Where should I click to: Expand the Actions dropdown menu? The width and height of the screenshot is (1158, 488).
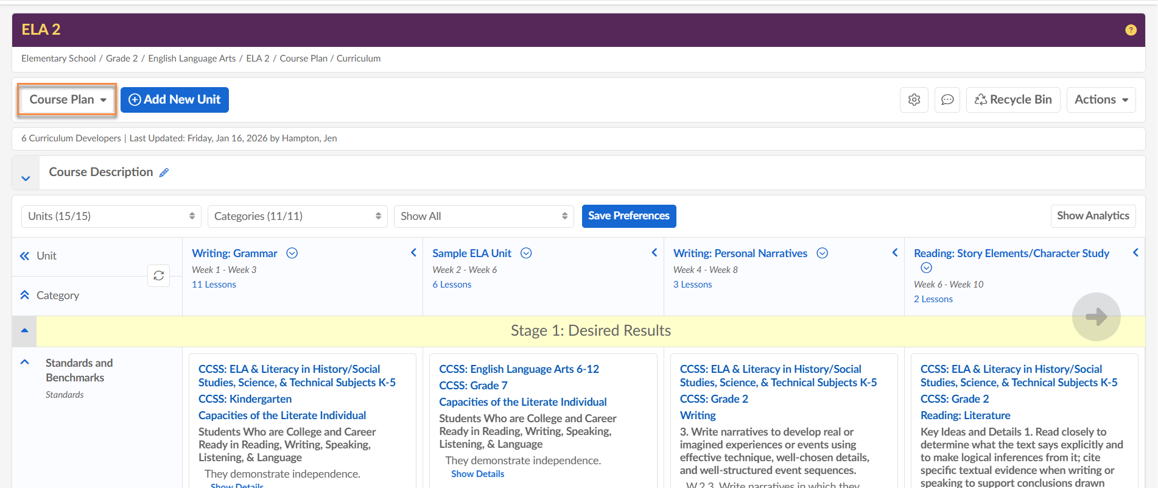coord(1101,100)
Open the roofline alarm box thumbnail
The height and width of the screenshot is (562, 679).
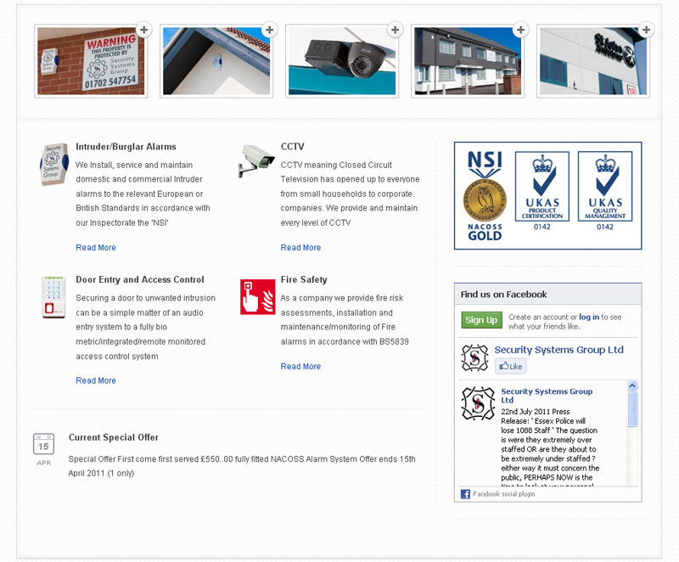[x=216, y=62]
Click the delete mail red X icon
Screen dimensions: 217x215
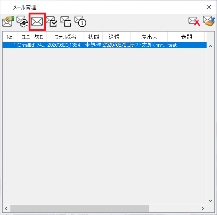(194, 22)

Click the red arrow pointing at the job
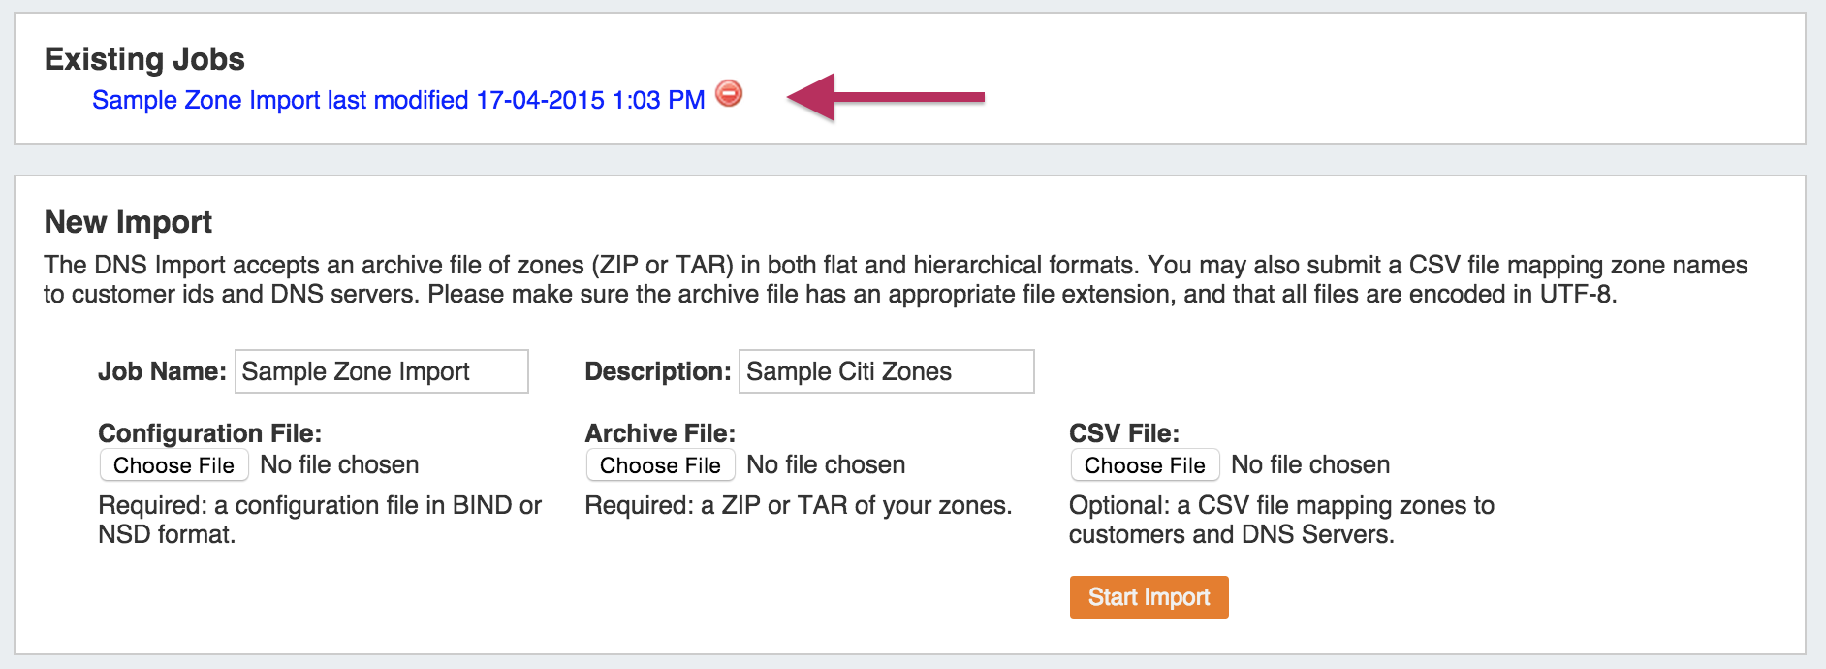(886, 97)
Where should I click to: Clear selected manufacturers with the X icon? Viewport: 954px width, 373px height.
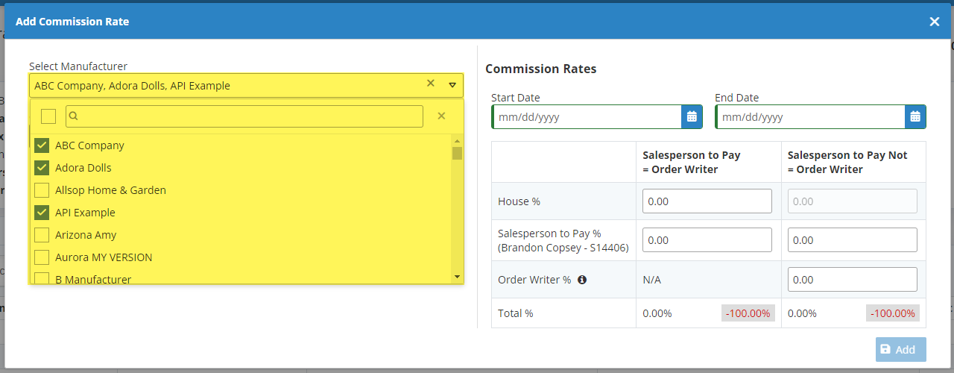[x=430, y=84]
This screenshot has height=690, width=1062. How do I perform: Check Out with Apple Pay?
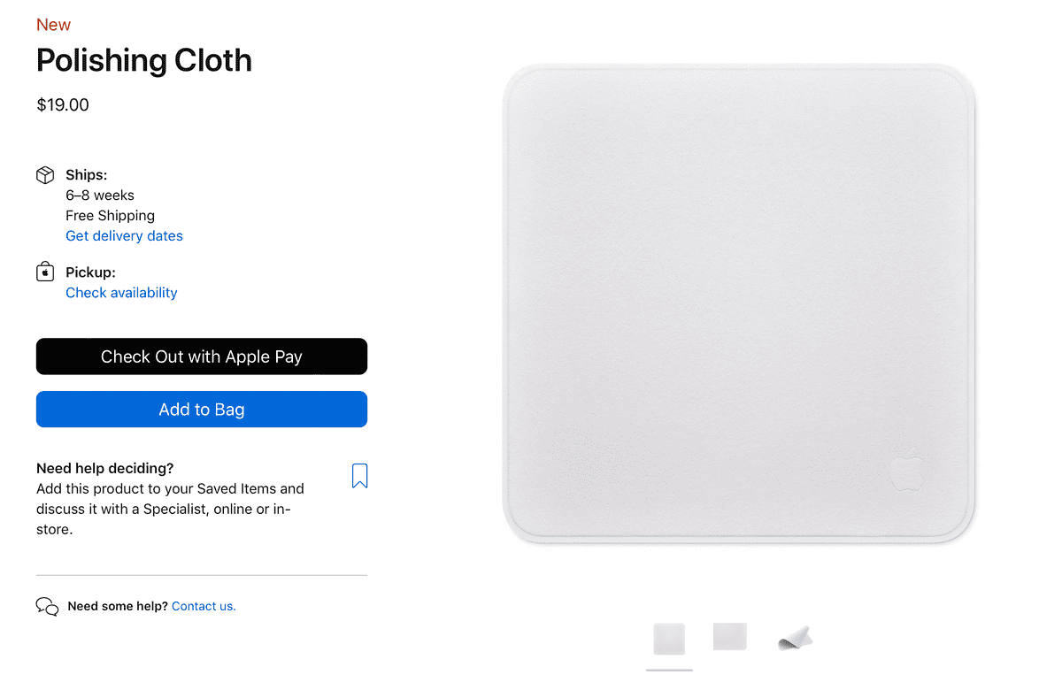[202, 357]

---

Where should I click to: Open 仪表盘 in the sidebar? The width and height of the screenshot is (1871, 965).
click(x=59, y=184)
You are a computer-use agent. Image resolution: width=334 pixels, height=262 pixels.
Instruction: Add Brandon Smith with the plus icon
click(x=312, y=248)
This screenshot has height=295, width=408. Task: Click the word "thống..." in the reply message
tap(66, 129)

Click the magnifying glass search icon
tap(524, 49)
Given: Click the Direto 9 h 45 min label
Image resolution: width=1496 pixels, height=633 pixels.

EXERCISE DIRECTIONS:
Reproduce exactly the stretch of the material above that starts at the line with "Given: Click the Direto 9 h 45 min label" and ends at the line with "Image resolution: width=1496", both included, and nothing else.

ANSWER SPACE:
Given: Click the Direto 9 h 45 min label
Image resolution: width=1496 pixels, height=633 pixels.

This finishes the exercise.